The concepts in the lecture on algorithmic speed (PDF, PowerPoint, Python code) may be helpful.
It's critical that you first determine where things are going wrong, and only afterward determine what is going wrong. In other words, don't spend a lot of time optimizing a part of your code that is not the performance bottleneck. Don't just guess at the problem: get data about it. This is similar to our recommended strategy for debugging: perform divide and conquer to localize the problem in the program text, or in the data, or in the time spent during the run of your program.

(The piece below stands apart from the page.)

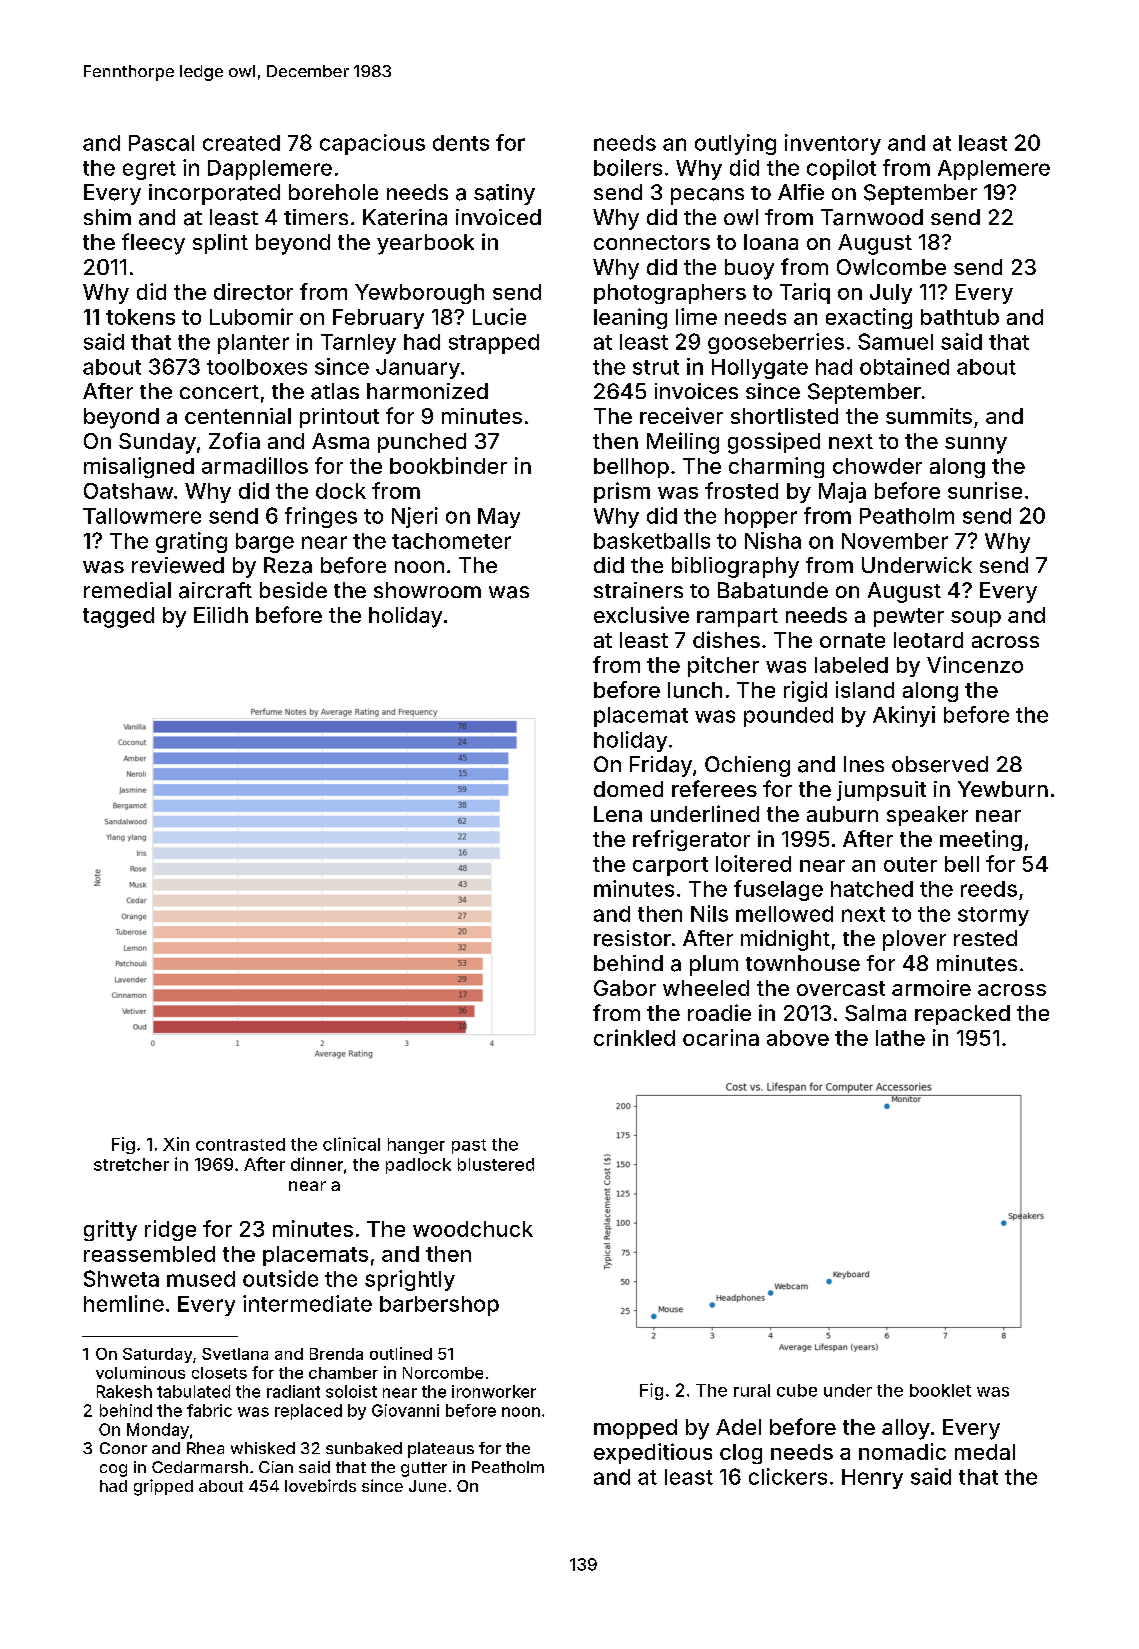  Describe the element at coordinates (788, 717) in the document. I see `pounded` at that location.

One approach is to run your program on progressively larger datasets to see how the running time changes — this is similar to the graphs that we drew in the lecture on algorithmic speed. For example, if you expect your program to take ten times as long to compute ten times as much data, but your program actually takes 30 or 100 times as long, then you have uncovered a slow algorithm.
Another approach is to write print statements to determine how long different parts of your program run.

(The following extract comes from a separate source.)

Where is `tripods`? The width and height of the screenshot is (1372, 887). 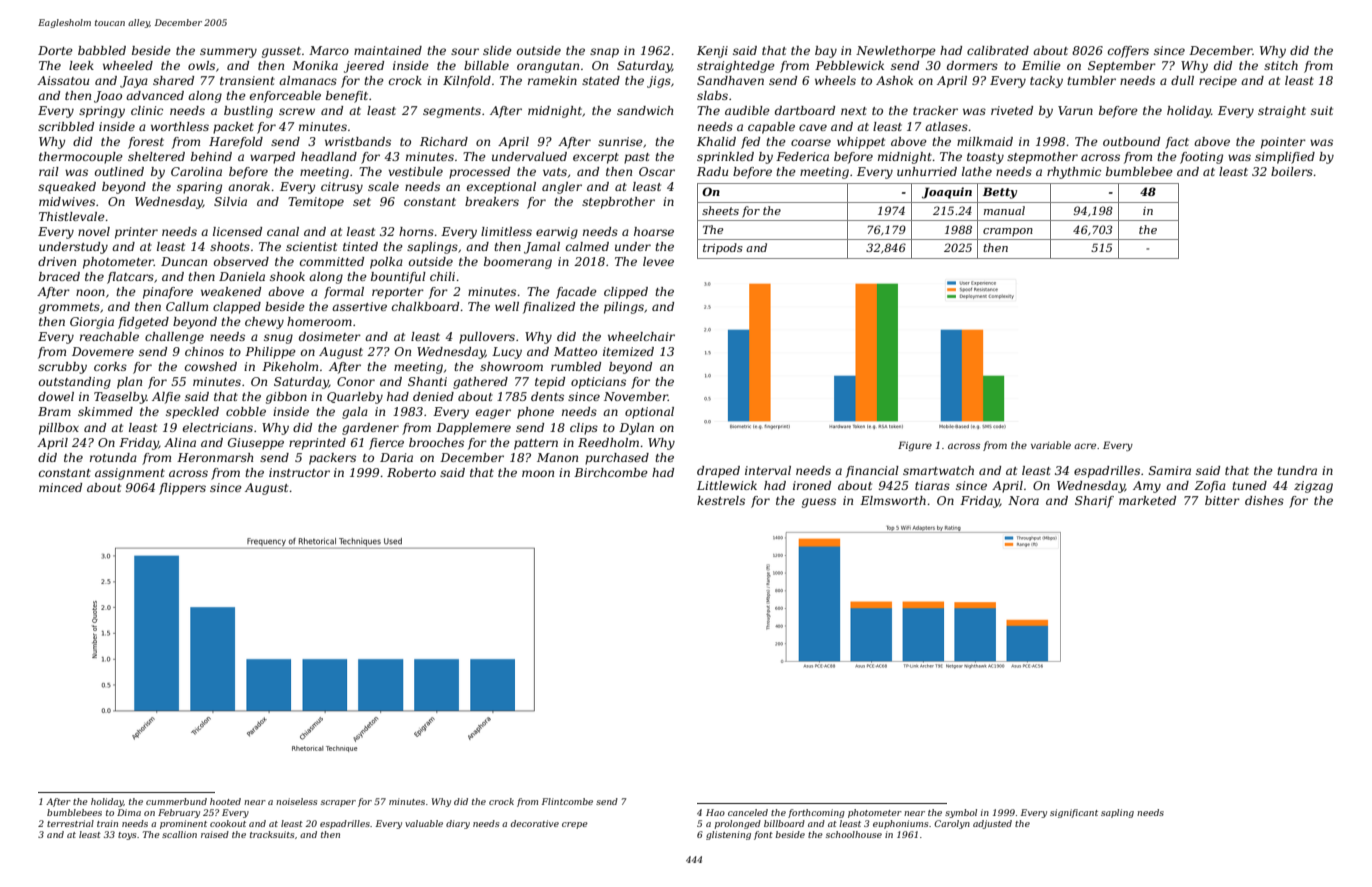
tripods is located at coordinates (723, 249).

Here are some things that might have gone wrong.
When you report any problem, it is essential that you provide complete information and that you indicate what you understand and what you have tried. Providing complete information means you should send the staff your code, cut-and-paste the exact command you ran, and cut-and-paste the exact, complete output — don't give a vague "I ran it and it didn't work". When you write what you understand and what you have tried (again, be specific!), you are likely to understand your problem better and may even solve it on your own. Even if not, then the staff won't waste time repeating things you have already tried (and they'll know that you did try rather than just using them as a crutch).
One excellent way to ask for help is to explain why you think the observed result is wrong or impossible. Why do you think your program should work, or why do you think that the output you see cannot happen? This often lets the staff quickly identify and correct a fundamental misunderstanding.
Don't expect the staff to just give you all the answers — that wouldn't be fair to you. But the staff will give you pointers in the right directions so that you can get unstuck and can learn on your own.